---------- Information provided

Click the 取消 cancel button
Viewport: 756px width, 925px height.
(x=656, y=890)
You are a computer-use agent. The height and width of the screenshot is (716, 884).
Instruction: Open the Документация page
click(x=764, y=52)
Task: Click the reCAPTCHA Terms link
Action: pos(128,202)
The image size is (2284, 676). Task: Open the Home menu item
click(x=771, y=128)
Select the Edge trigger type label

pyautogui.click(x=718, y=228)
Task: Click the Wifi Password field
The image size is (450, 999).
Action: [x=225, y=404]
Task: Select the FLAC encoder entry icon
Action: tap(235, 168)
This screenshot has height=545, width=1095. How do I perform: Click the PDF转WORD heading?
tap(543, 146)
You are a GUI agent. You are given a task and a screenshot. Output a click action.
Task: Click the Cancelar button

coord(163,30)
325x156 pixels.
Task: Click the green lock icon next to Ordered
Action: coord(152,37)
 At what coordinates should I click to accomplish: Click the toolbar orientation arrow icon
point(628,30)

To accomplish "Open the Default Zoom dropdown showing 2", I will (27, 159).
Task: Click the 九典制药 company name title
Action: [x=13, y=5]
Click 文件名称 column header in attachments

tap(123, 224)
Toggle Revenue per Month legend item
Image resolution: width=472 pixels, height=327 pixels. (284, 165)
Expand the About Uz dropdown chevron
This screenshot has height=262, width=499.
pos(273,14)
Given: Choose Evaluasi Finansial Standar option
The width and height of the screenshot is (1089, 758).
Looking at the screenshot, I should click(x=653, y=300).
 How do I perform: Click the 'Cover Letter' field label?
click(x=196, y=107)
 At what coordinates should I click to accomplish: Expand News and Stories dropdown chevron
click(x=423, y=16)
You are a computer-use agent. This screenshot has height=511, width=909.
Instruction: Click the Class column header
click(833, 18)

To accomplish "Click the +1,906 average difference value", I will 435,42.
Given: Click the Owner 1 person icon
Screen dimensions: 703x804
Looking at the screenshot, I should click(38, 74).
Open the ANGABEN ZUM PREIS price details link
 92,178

--------------------

■ **Task brief**
Search the entries for the string "computer" and copy each line where it occurs.

■ **The answer**
You are a computer-use agent. The height and width of the screenshot is (716, 884).
You are a computer-use agent. This screenshot has height=511, width=909.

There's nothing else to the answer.